Awesome
Spot Instances use and management for Kubernetes
The minion-manager enables the intelligent use of Spot Instances in Kubernetes.
🚨 ⚠️THIS PROJECT IS NOW BEING ABANDONED ⚠️ 🚨
We originally developed Minion Manager in 2018 to intelligently manage the use of AWS Spot Instances in Kubernetes. Since then, there have been many changes to how Kubernetes is run and operated in AWS, the most significant being the introduction of EKS, Managed Node Groups, and, most recently, Karpenter.

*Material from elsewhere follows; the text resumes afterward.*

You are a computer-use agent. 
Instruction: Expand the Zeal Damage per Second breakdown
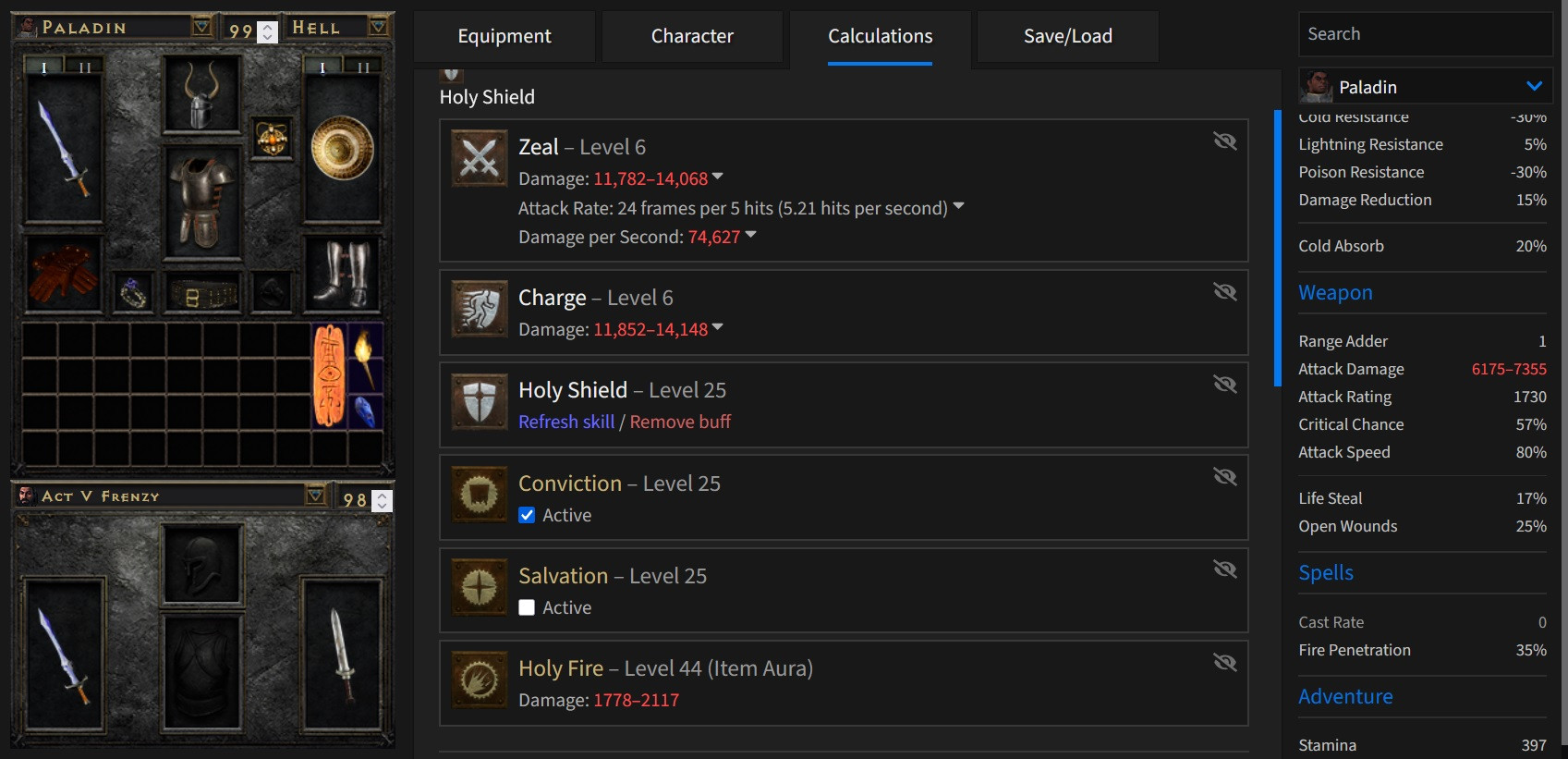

We recommend using Karpenter to manage Spot Instances. The Minion Manager repository will be archived, and there will be no further updates or releases.
What does it do?
-
The minion-manager operates on autoscaling groups (ASGs).
-
It queries AWS for all autoscaling groups that have the Kubernetes cluster tag and a special tag called "k8s-minion-manager". ASGs which have these tags are operated upon by the minion-manager.
-
It queries AWS to get the pricing information for spot-instances every 10 minutes.
-
It checks whether the given ASGs are using spot-instances or on-demand instances. If the spot-instance price < on-demand instance price, it switches the ASG to use spot-instances and terminates the on-demand instance.
-
If, at any point in time, the spot-instance price spikes and goes above on-demand instance price, it switches the ASG to use on-demand instances.
Prerequisites
It's best to run the minion-manger on an on-demand instance.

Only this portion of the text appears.